A summer afternoon at Georgian Bay

Článek v ČEŠTINĚ dole (Klikněte na “Read the rest …”)

Josef Čermák (CzechFolks.com PLUS)

Canada could hardly complain about being treated by nature miserly. It has been blessed with about one quarter of the world supply of the drinking water. Its size (the second largest in the world) allows it to dedicate huge chunks of land for parks. To its credit, Canada created, on a total land mass greater than all of Germany, a system of 42 national parks (the rain forest of Pacific Rim National Park Reserve, The Mountains of Banf Park…), which are to preserve outstanding examples of each of Canada’s 39 natural regions.

One of the 42 national parks is named Georgian Bay Islands National Park. Georgian Bay is a bay of Lake Huron, 220 km long, 100 km wide, covering more than 15,000 sq. km.

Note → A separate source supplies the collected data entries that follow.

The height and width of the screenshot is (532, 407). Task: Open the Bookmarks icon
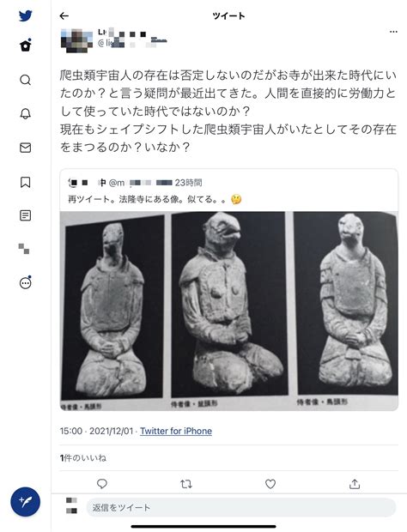[26, 182]
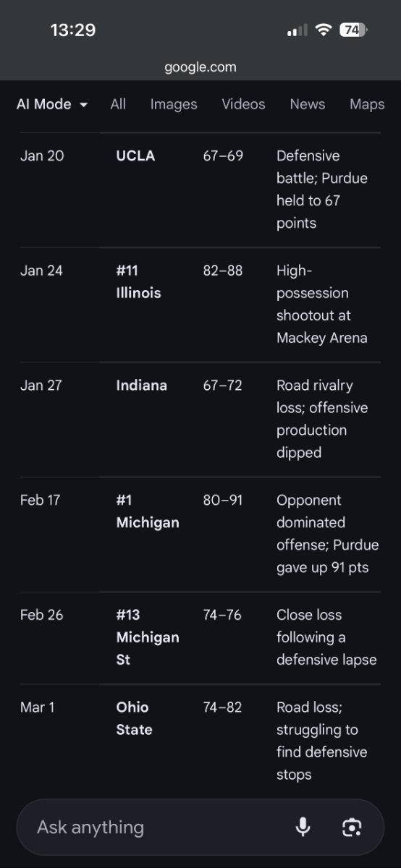Switch to the All tab

tap(118, 104)
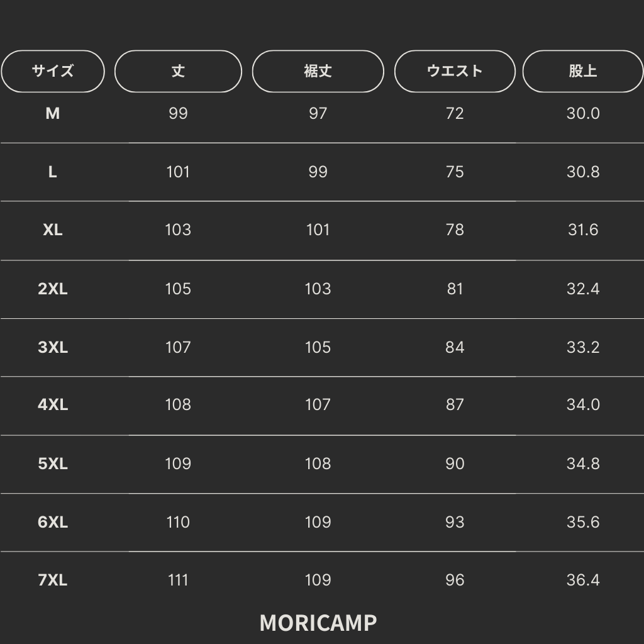Screen dimensions: 644x644
Task: Select the 股上 column header
Action: pyautogui.click(x=583, y=71)
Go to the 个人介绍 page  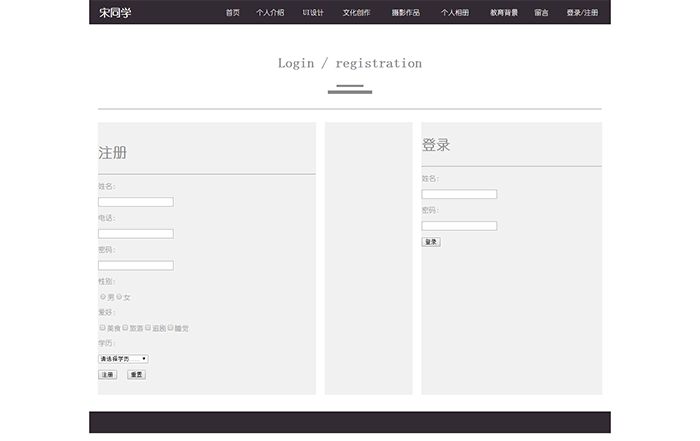coord(270,13)
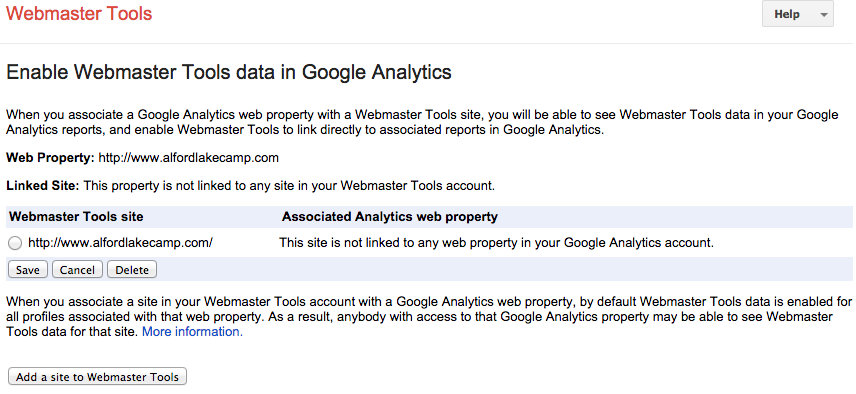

In its waters dwell and meditate about eternity tens of thousands of islands. The largest of them, Manitoulin Island, is the world’s largest island in fresh water lake. The huge majority of the islands is significantly smaller – in one area alone – if you’d care to spend the time – you’d count more than 30,000 of them – the region is not unexpectedly known as the “Thirty Thousand Islands;” in the summer you can hop on one of the several boats either in Penetanguishene or Midland and spend a couple of hours cruising – with thousands of other tourists – the island-infected waters of this lovely branch of the bay. Those waters and the shores of the bay have been for thousands of years the traditional domain of the aboriginal people. The first European who explored and mapped this region (in 1615-1616 – just a few years before the White Mountain Battle) was Samuel de Champlain, who called the bay “Le Mer douce” (klidné moře). But the bay was christened – in honor of the King George IV – by Lieutenant Henry Wolsey Bayfield of the Royal Navy.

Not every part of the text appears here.